I was thinking the other day when I was in Oak Ridge, you know, somebody said Alvin Trivelpiece is coming to the celebration and he is going to attend your talk. I don’t know if you remember him. He was the guy that became executive director of AAAS for about a year at one period; this was about 20 years ago. I met him in 1987. And he was the successor director to Al Weinberg of the Weinberg Report. And so Bonnie Carroll said to me see if you can find out anything interesting to say about Alvin Trivelpiece, so I looked him up and he was the author of a highly-cited paper published in 1959. Well, I referred to it as a 'citation classic', but it was not one which we had invited him to comment on back then. I would have to look at the period of time, and so forth. But anyhow I keep reminding, we published 4,000 commentaries by authors of citation classics, so that meeting in Oak Ridge why... you know, the reason that we stopped doing that was because of the stupidity of them wiping out that editorial group that we had. But in particular the stupidity of wiping out... remember the fellow, I forget his name, we had one guy who was able to get seven commentaries a week published, six or seven.

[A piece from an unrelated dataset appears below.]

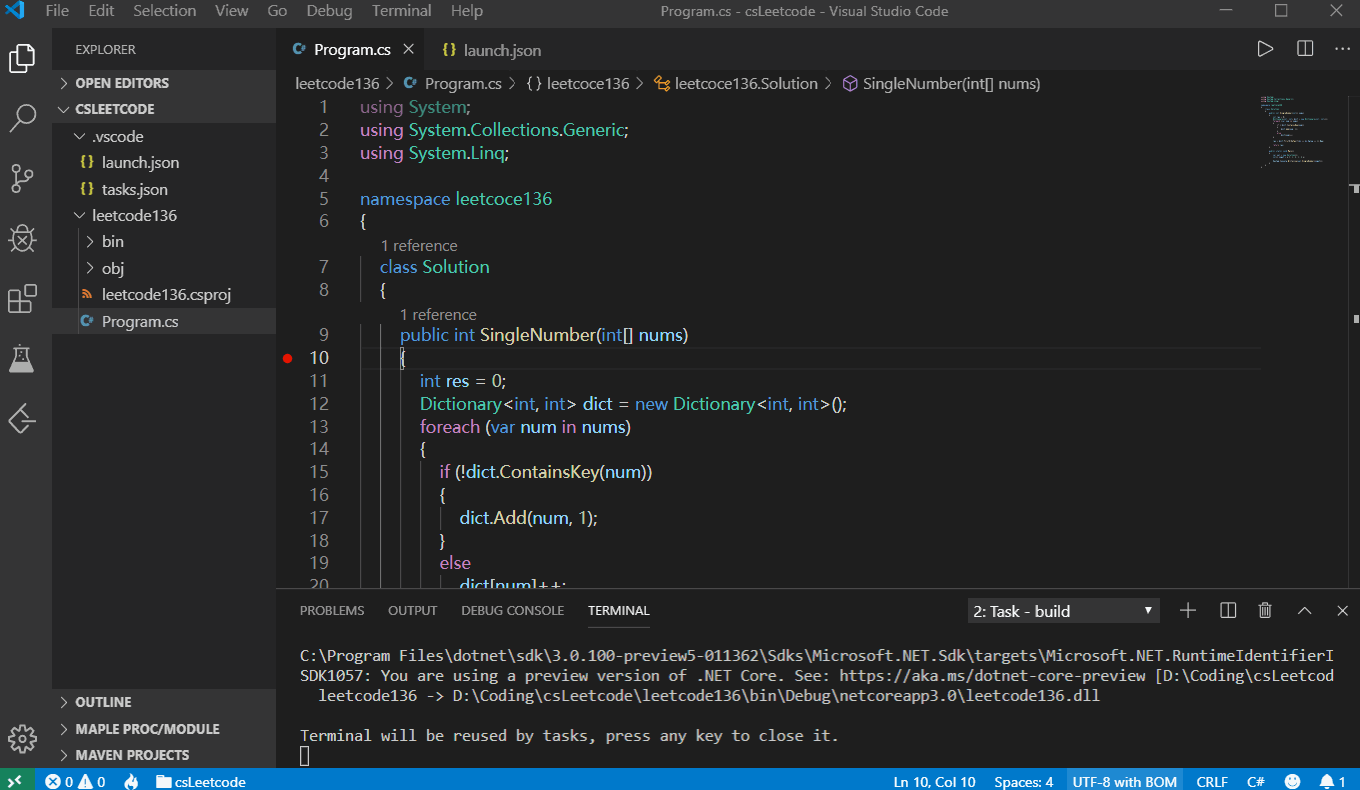The width and height of the screenshot is (1360, 790).
Task: Add a new terminal with the plus icon
Action: tap(1190, 610)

[Q] Is this Eric [Thursweil]?
Eric who?
[Q] Eric...
He had some sort of a mathematical background, right?
[Q] I think his name was Eric, but I can’t remember.
Well not one person... now, today - I could understand the excuse that well, you had to print it and everything - but today you can do it online. Why doesn’t... why don’t they do, they do these hot papers, why don’t they do these citation classics? Who does it take to... so I’m going to write a note to Keith McGregor. And the reason, I’ll tell you why it comes up: you know we have these 4,000 thing, Meher Mistry put up... scanned those 4,000 classics, we had that work done at our expense in India, I believe, and put them up. They were not perfectly scanned, because the resolution at the time was like 98% and you really need 99 or something like that. And it is publicly accessible, okay. Why couldn’t... why don’t ISI continue to do it? I’ll be glad if we could turn that file over to them and put that. People refer to my website; why don’t they refer to the ISI website?
[Q] That’s a great idea. We should keep doing it.
So, if you get one person doing it it could take care of maybe even more than six or seven. I’m sure a procedure could be set up where it’s almost like a journal. In other words, ISI could do a journal citation. I once wanted to do a journal Citation Classics, and it’s kind of an autobiographical thing. You wouldn’t have to limit it to one page, as we did.